Abstract

Wireless communication technology adopting electromagnetic waves in an unlicensed spectrum, such as visible light, for communication has attracted wide research efforts. Visible light communication (VLC) utilizes visible light as a communication medium to transmit signals but faces a limited communication bandwidth and low data rate, which is caused by the intrinsic characteristics of LEDs. This paper first studies a mathematical model of limited bandwidth and its effect on transmitted signals and then analyzes the free space and underwater channel loss. With the theoretical analysis, a VLC transceiver system is presented for solving bandwidth limitation by utilizing a pulse-amplitude modulation-8 (PAM-8) scheme and a hybrid equalization method.

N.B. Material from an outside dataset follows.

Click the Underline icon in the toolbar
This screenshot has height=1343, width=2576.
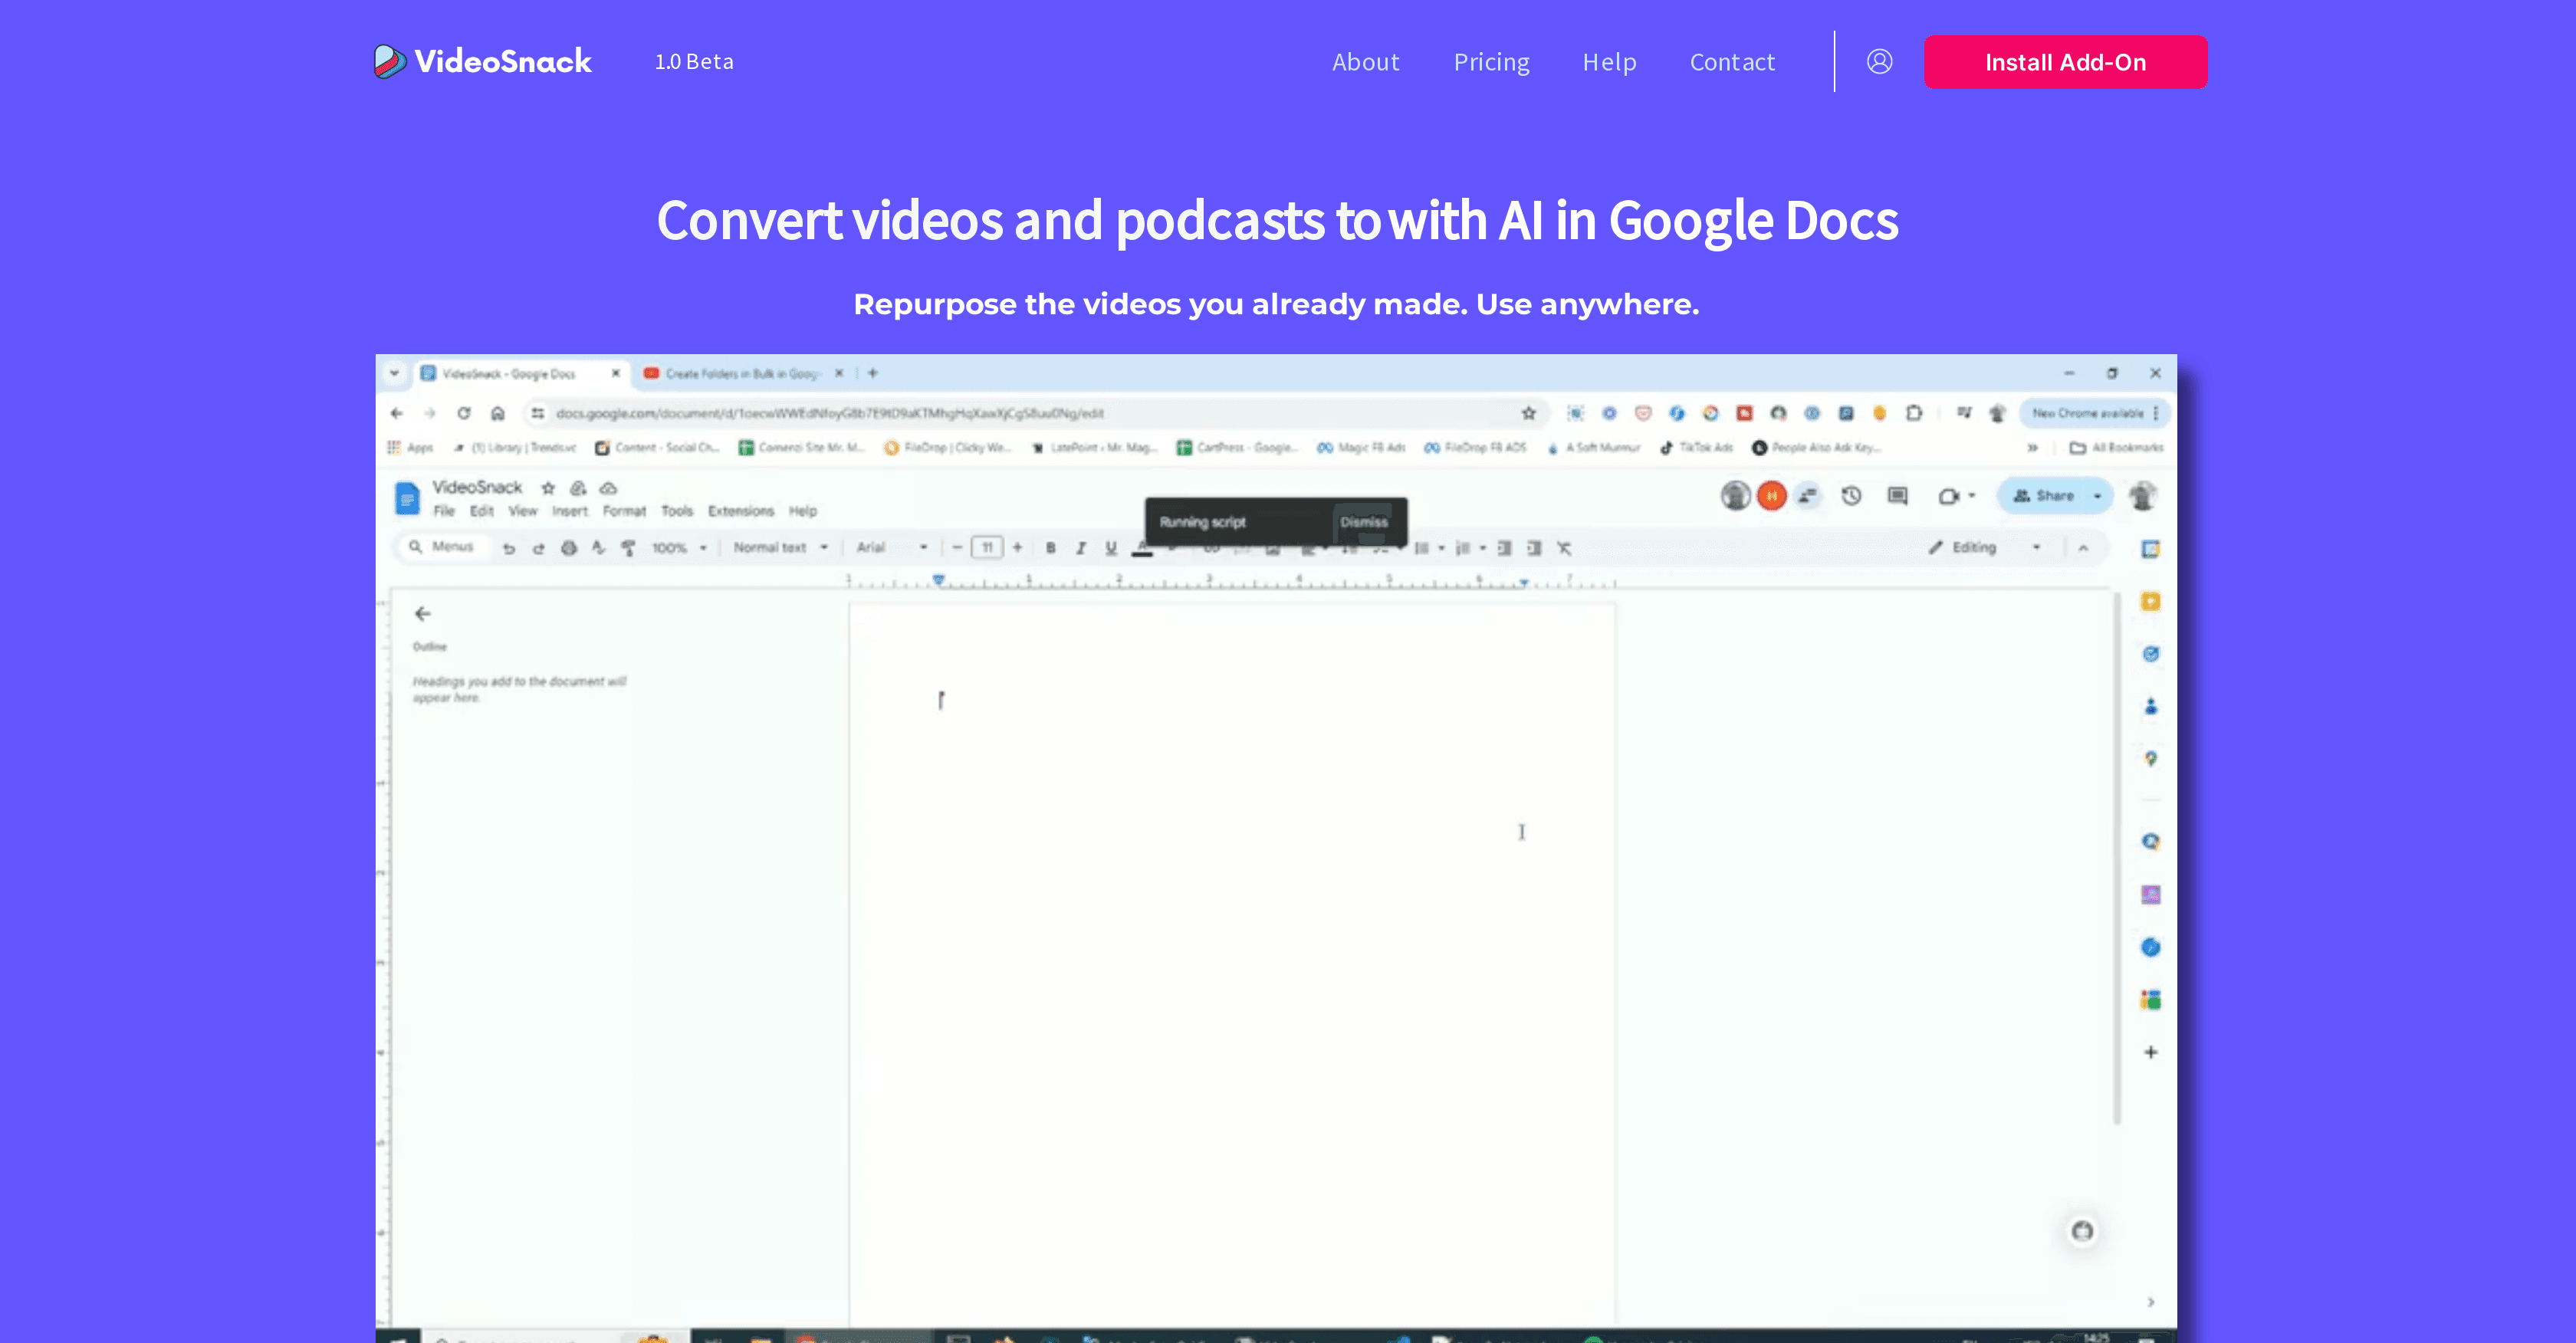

The proposed hybrid equalization combined a passive equalizer, a neural network (NN)-based feed-forward equalization (FFE), and a radial basis function neural network (RBF-NN). The feasibility of this VLC system was verified through a co-simulation platform with both free-space and underwater channels. Compared with a VLC system adopting a deep neural network (DNN)-based post-equalization method, the proposed VLC system could achieve a data rate of 3.6 Gbps with a bit error rate (BER) of 3.8 × 10−3 over a 3 m free-space channel. The RBF-NN achieved a reduced training time of 10 min, which was 86.7% lower than the conventional DNN-based post-equalization method.